He Spent 11 Years Proving to the Russian State That He's Alive

Four personal stories of Russians who were stated dead by the government — by mistake — and fought back for their lives.

He Spent 11 Years Proving to the Russian State That He's Alive

Russia can be one hell of a Kafkaesque bureaucratic labyrinth — each year, dozens of citizens are stated dead — by mistake. I collected the personal stories of four people as they fought back against a system that has stripped them of their identities, rights, and dignities.

On the morning of July 3, 2004, retired fire service warrant officer Vladimir Gusev learned that he had died two and a half years ago. 

A native of the small mining town of Kopeysk in the Ural Mountains, Vladimir Nikolaevich had led an exciting life. Born on January 17, 1956, to a miner and a dentist, he graduated from the Chelyabinsk Automotive Transport Technical School, served in the army, worked eleven years at a defense plant, and spent four years driving heavy trucks hauling coal. He took a loan from a bank, built a house, got married, raised two daughters, and traveled to Tashkent and Seydi in Turkmenistan. In 1993, he joined the fire department, responding to emergency calls as part of the duty crew.

At 48, Gusev retired with a military pension and decided to take a break. He bought a new silver VAZ-2111 car – “the color of an aluminum pot,” his daughters joked. He went to the police to register his car, waited in line, handed in his documents, and stepped aside to wait. Ten minutes later, Gusev was called back and, after his documents were returned, was told that they couldn't register the car: “It's not possible because you can't register cars for corpses.”

WORK TO BE COMPLETED
According to the article about Vladimir Gusev, on what date did he learn that he had been declared dead? The lines have no connection to the article about Vladimir Gusev.

EXTRACTED ENTRIES
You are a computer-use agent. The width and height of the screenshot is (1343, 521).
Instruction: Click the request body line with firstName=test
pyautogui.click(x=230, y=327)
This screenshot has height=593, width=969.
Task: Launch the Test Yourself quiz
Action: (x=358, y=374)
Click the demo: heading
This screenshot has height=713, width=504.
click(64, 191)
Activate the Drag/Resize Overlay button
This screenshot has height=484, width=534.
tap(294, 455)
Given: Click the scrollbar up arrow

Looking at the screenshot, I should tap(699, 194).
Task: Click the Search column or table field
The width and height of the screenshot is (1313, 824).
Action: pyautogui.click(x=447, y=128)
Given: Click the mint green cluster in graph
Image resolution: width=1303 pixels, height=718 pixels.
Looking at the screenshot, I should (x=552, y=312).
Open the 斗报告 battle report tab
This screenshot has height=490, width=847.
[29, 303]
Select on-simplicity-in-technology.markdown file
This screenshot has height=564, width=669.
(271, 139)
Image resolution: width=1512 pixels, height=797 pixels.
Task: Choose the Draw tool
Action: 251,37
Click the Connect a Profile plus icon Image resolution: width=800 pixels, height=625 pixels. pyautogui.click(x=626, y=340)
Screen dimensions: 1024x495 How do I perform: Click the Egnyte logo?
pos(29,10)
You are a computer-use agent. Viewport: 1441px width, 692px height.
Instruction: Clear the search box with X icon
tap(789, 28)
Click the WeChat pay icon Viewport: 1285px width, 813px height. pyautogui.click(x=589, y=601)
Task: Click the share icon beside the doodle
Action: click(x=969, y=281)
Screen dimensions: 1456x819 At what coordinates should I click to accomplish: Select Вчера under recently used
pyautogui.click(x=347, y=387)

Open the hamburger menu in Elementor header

TASK RESPONSE
On the morning of July 3, 2004.